Word and element pointing entries:
-*-

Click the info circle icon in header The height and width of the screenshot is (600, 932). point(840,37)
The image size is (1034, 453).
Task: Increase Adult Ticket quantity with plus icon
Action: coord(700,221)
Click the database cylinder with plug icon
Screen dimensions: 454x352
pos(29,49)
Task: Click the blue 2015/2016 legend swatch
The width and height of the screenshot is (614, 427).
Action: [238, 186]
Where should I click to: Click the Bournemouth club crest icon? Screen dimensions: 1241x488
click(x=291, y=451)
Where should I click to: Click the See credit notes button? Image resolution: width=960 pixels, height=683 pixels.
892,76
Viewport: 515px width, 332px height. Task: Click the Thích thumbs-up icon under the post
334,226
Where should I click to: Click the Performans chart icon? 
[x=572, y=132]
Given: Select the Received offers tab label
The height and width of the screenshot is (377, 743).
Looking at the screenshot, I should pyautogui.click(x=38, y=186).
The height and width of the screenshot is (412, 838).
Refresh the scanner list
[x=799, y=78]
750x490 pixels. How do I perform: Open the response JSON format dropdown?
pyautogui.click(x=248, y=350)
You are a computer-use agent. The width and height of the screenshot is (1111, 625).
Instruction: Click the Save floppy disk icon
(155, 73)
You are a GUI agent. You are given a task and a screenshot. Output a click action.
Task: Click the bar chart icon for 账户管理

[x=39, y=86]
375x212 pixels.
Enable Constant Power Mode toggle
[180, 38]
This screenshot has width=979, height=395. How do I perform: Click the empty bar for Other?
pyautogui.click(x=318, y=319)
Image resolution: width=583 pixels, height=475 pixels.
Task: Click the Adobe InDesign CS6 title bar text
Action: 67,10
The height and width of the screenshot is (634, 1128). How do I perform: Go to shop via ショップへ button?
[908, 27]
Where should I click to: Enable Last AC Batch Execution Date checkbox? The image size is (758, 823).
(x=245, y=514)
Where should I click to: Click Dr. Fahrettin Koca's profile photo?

-*-

### REQUIRED TASK
Arrange every line of the rows above as a Markdown table with two columns, n and Line. Number the lines in order and leave out the blank ones.

### CORRECT RESPONSE
| n | Line |
|---|---|
| 1 | Click the info circle icon in header The height and width of the screenshot is (600, 932). point(840,37) |
| 2 | The image size is (1034, 453). |
| 3 | Task: Increase Adult Ticket quantity with plus icon |
| 4 | Action: coord(700,221) |
| 5 | Click the database cylinder with plug icon |
| 6 | Screen dimensions: 454x352 |
| 7 | pos(29,49) |
| 8 | Task: Click the blue 2015/2016 legend swatch |
| 9 | The width and height of the screenshot is (614, 427). |
| 10 | Action: [238, 186] |
| 11 | Where should I click to: Click the Bournemouth club crest icon? Screen dimensions: 1241x488 |
| 12 | click(x=291, y=451) |
| 13 | Where should I click to: Click the See credit notes button? Image resolution: width=960 pixels, height=683 pixels. |
| 14 | 892,76 |
| 15 | Viewport: 515px width, 332px height. Task: Click the Thích thumbs-up icon under the post |
| 16 | 334,226 |
| 17 | Where should I click to: Click the Performans chart icon?  |
| 18 | [x=572, y=132] |
| 19 | Given: Select the Received offers tab label |
| 20 | The height and width of the screenshot is (377, 743). |
| 21 | Looking at the screenshot, I should pyautogui.click(x=38, y=186). |
| 22 | The height and width of the screenshot is (412, 838). |
| 23 | Refresh the scanner list |
| 24 | [x=799, y=78] |
| 25 | 750x490 pixels. How do I perform: Open the response JSON format dropdown? |
| 26 | pyautogui.click(x=248, y=350) |
| 27 | You are a computer-use agent. The width and height of the screenshot is (1111, 625). |
| 28 | Instruction: Click the Save floppy disk icon |
| 29 | (155, 73) |
| 30 | You are a GUI agent. You are given a task and a screenshot. Output a click action. |
| 31 | Task: Click the bar chart icon for 账户管理 |
| 32 | [x=39, y=86] |
| 33 | 375x212 pixels. |
| 34 | Enable Constant Power Mode toggle |
| 35 | [180, 38] |
| 36 | This screenshot has width=979, height=395. How do I perform: Click the empty bar for Other? |
| 37 | pyautogui.click(x=318, y=319) |
| 38 | Image resolution: width=583 pixels, height=475 pixels. |
| 39 | Task: Click the Adobe InDesign CS6 title bar text |
| 40 | Action: 67,10 |
| 41 | The height and width of the screenshot is (634, 1128). How do I perform: Go to shop via ショップへ button? |
| 42 | [908, 27] |
| 43 | Where should I click to: Enable Last AC Batch Execution Date checkbox? The image size is (758, 823). |
| 44 | (x=245, y=514) |
| 45 | Where should I click to: Click Dr. Fahrettin Koca's profile photo? |